Miriam Gallagher (born 1940) was an Irish playwright and author whose works have been performed globally and translated into numerous languages.

Biography
Born Born Miriam O’Connor in Waterford to Michael O’Connor, a bank manager with 5 children including Valerie, Michael and Fidelma. Gallagher went to school in the Convent of the Sacred Heart in Roscrea, Co. Tipperary and  in Bregenz, Austria. She went to college in both the University of London and University College Dublin. After college Gallagher worked initially as a speech and language therapist, an occupation which led to the publication of one of her non fiction books. Gallagher also studied drama in London, in LAMDA under Frieda Hodgson.

She was commissioned to write essays for The Irish Times, Irish Medical Times and journals. Gallagher took up writing screenplays and stage plays. The result is a prolific list of productions which have been staged around the world as well as broadcast by RTÉ and the BBC.

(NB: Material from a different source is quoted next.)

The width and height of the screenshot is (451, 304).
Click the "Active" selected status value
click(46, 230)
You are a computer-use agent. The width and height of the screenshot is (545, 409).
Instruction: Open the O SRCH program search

Her varied work from play to speech therapy, as well as working with prisoners, and led her to be a visiting lecturer at universities across the globe. Gallagher was deeply involved in the organisations of her craft, leading her to being a member of Irish PEN, both on its committee and as vice president, on the Irish Writers' Union committee as well as a council member of the Society of Irish Playwrights. Over the years she won a number of awards.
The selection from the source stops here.